Wer sein Zuhause verliert, der verliert seine Gegenwart, die Sicherheit des Alltags. Aber er verliert auch ein Stück seiner Vergangenheit. Orte und Gegenstände, an die sich Erinnerungen knüpfen, mussten sie zurücklassen, und geliebte Menschen werden sie vielleicht nie wiedersehen.

Angesichts der vielen Menschen, die zu uns fliehen und die alles verloren haben, geht auch bei uns eine Furcht um, dass sich auch unsere Lebensbedingungen dramatisch ändern könnten. Vielleicht, nein, wahrscheinlich wird auch bei uns nicht alles so bleiben können, wie es ist. Das macht vielen Menschen Angst. Weil die Zukunft dann ja auch für uns ungewiss ist. Wir bemühen uns so sehr, unser Leben und unsere Lebensbedingungen abzusichern. Wir sind Versicherungsweltmeister.

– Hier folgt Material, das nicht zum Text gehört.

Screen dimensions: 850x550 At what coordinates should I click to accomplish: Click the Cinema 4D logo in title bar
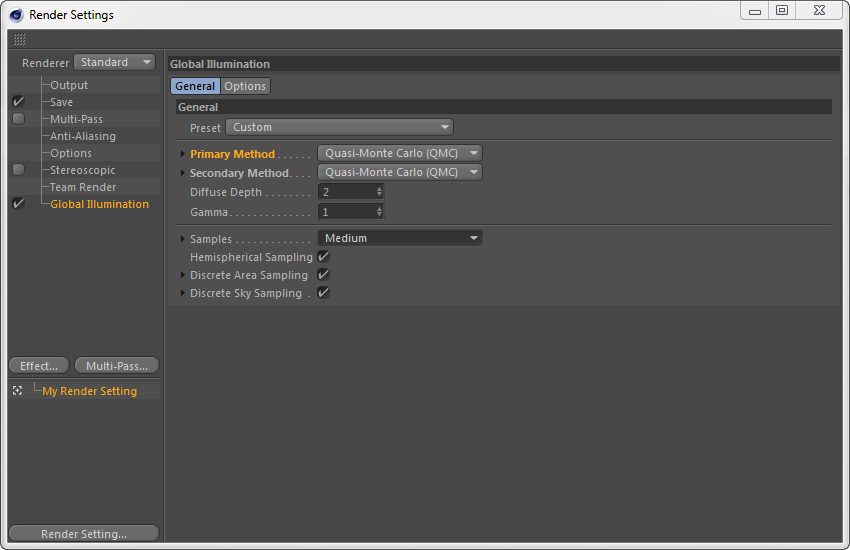(16, 15)
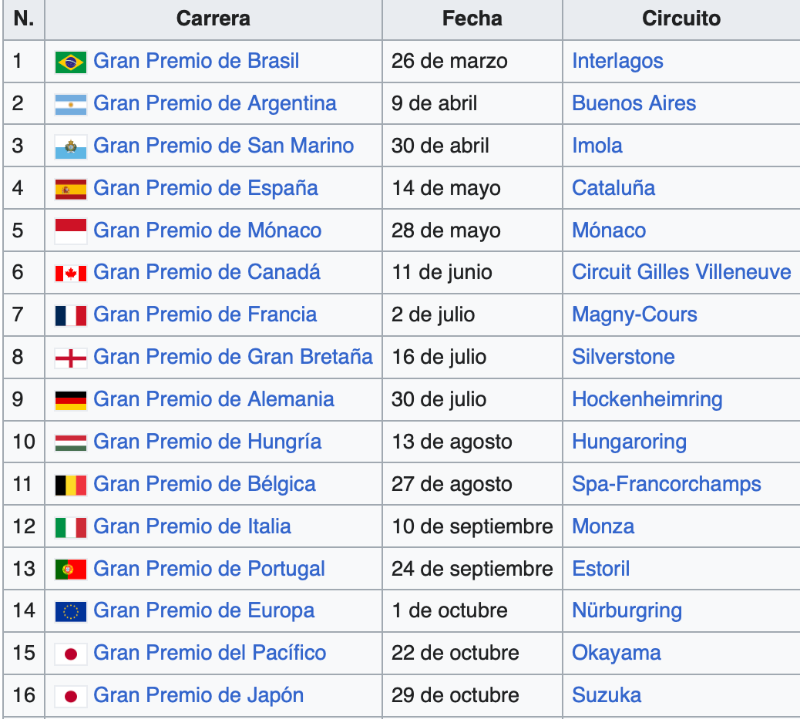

Aber allen Bemühen zum Trotz wird sich unser Leben trotzdem verändern, werden Menschen und Orte, die wir lieben, aus unserem Leben verschwinden und auch wenn wir uns noch so sehr absichern, ist doch alles, was wir aufbauen letztlich vergänglich.

Darüber kann man nun klagen, oder dagegen ankämpfen, oder es als Bedingung des Lebens akzeptieren, die uns zwar Angst macht, die uns aber auch den Blick öffnet für eine Wahrheit hinter dem Offensichtlichen.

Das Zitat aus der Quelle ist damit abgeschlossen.